Huile sur panneau. École d'Italie centrale de la seconde moitié du XVIe siècle.
La scène sacrée de l'Annonciation voit les deux personnages protagonistes placés au premier plan dans un intérieur qui correspond à la chambre de Marie.
La jeune femme est assise devant un petit bureau en bois, soutenu par des figures d'anges, sur lequel reposent un livre de prières et un petit vase avec de petites fleurs ; à ses pieds, le panier à couture.
Marie a le corps partiellement tourné vers l'arrière, dans un mouvement de contorsion, presque une tentative de fuite, comme si elle voulait s'éloigner de l'autre figure, celle de l'archange Gabriel.

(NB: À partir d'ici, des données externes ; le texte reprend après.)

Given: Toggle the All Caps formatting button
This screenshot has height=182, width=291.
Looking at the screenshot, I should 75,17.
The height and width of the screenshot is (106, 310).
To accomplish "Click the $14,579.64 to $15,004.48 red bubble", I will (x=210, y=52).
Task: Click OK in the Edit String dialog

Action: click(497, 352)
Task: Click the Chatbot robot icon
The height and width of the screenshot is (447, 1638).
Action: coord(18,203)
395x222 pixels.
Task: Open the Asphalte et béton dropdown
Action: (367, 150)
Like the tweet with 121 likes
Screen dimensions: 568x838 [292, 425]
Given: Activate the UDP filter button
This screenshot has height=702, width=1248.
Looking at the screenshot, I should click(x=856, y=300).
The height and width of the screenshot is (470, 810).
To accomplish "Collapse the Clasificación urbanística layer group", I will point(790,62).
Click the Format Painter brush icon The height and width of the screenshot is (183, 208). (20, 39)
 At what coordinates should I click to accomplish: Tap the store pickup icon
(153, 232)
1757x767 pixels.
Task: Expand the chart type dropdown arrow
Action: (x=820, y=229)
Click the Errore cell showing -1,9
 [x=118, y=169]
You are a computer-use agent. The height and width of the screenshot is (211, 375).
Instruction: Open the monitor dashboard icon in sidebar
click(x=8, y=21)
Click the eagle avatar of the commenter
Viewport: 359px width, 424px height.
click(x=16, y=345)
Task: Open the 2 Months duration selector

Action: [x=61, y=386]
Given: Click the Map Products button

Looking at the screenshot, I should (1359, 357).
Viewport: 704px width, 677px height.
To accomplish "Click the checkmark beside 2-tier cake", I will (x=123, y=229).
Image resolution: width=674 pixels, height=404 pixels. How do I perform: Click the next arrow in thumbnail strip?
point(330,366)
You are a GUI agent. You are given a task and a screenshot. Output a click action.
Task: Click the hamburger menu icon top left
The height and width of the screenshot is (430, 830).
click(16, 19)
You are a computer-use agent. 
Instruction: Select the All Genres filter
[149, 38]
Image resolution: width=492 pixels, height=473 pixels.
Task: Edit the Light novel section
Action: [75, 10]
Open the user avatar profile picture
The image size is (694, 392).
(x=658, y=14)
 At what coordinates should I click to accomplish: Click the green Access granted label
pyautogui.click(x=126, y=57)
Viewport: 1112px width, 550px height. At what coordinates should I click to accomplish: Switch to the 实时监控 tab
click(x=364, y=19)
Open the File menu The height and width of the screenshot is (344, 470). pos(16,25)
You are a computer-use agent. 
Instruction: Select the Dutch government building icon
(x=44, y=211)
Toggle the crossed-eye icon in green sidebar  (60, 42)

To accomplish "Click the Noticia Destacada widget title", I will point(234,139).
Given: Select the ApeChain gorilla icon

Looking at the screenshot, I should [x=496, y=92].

Il se tient à droite, majestueux et élégant, une main tenant un lys et l'autre pointant vers le haut, au-dessus de lui, où la colombe blanche, symbole de l'Esprit Saint, émerge d'un puits de lumière.
À l'arrière-plan, de hautes colonnes avec des draperies surmontent la plate-forme sur laquelle repose le lit de Marie.
La composition fait référence, dans un style figuratif et les choix de couleurs, à la peinture déjà les écoles maniéristes d'Italie centrale : en particulier, il existe une forte concordance de style et de composition avec certaines œuvres du même sujet du peintre Bastiano Vini Said Bastiano Veronese (1525-1530/ 1602), qui a vécu et travaillé à Pistoia à partir de 1540 environ.
C'est dans cette ville que l'on trouve certaines de ses Annonciations, en particulier celle de l'église Santa Maria delle Grazie (un retable de plus de deux mètres de haut), présente des similitudes évidentes de forme et de composition avec celle présentée ici.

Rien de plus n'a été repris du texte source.